Mere seconds later, however, I also received news that MoviePass would be rolling out a new limitation to existing users: you can only see a movie once. While existing users can still see a movie every day, they can’t see the same movie multiple times. If you watch A Quiet Place today, you’re going to have to pick something else to watch tomorrow. The old $35/month MoviePass had this limitation back in the old days and it was one of the things that turned me off to it. The lack of this limitation is part of what brought me back into the fold.
It’s not lost on me that I received this notification the day that Avengers: Infinity War came out. It is not hyperbole to say that this is one of the biggest movie events in recent history. There are no doubt those (myself included) who would have jumped at the chance to see this movie multiple times in theaters for the low, low price of $9.95. Despite the company’s lofty promise, there is simply no way they could afford this.
It makes sense from a business perspective. It’s still a gut-punch to people like me who signed up for one thing and now receive another. And it’s even worse for those people who were tricked into signing up for a year of the service. If you signed up last month for a year of MoviePass expecting to be able to rewatch movies as much as you want, you’re now stuck with a service that only lets you watch each movie once, and makes you file paperwork when you’re done. This is not how good companies run things.
I Can’t Recommend MoviePass Anymore, and I’ll Probably Cancel My Subscription
I took a chance on MoviePass because I didn’t mind if my card took a month to get to me and I go to the movies enough to make dealing with crappy customer service worth it. For a while, I recommended other people try it, too. The nihilistic optimist in me said it may die soon, but who cares if it’s fun for now?

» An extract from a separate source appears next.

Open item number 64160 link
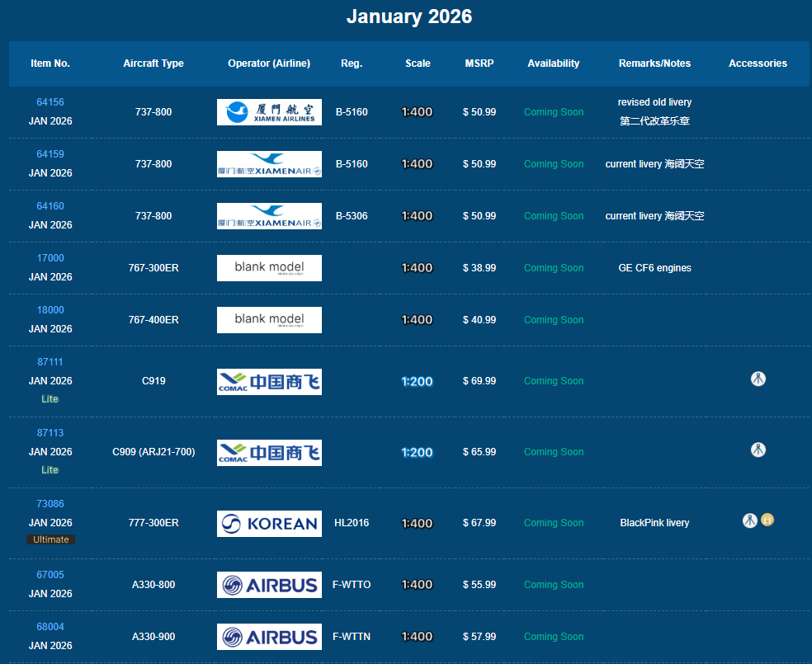50,206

Well, it’s not fun anymore. I could get past MoviePass trying to inflate its numbers to the movie industry to sound important or bickering with AMC over supporting a few locations as a power play in their negotiations. These are annoying but, for the most part, they don’t affect customers very much. I could even forgive their CEO accidentally wildly mis-stating how they deal with customer location data.
However, MoviePass has misled new customers about what kind of deal they’re getting. They’ve lost people in a customer service shuffle they were ill-equipped for. They shifted their business model repeatedly, making it difficult for even people like me who follow the news to know what’s going on. Then, to top it all off, they changed the terms right under users’ noses to deprive them of key benefits of the service right when customers would want it most.

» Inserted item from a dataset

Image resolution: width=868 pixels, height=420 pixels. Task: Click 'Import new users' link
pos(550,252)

This was all predictable. I can’t even really be mad about it because it was so painfully obvious it was going to go this way. For my part, I got my money’s worth out of the service while I had it. I definitely averaged more than one ticket per month, so all the frustration was worth it financially.
However, I’m very close to jumping ship. Less than a year in, the inevitable has happened: the free lunch stopped being free. The deal has been altered and I’m stuck praying it won’t be altered any further. Maybe some day MoviePass will become profitable and it won’t be a shaky, constantly shifting deal. Unfortunately, after MoviePass got a sudden influx of both cash and goodwill last year, it’s spent the last eight months burning through both.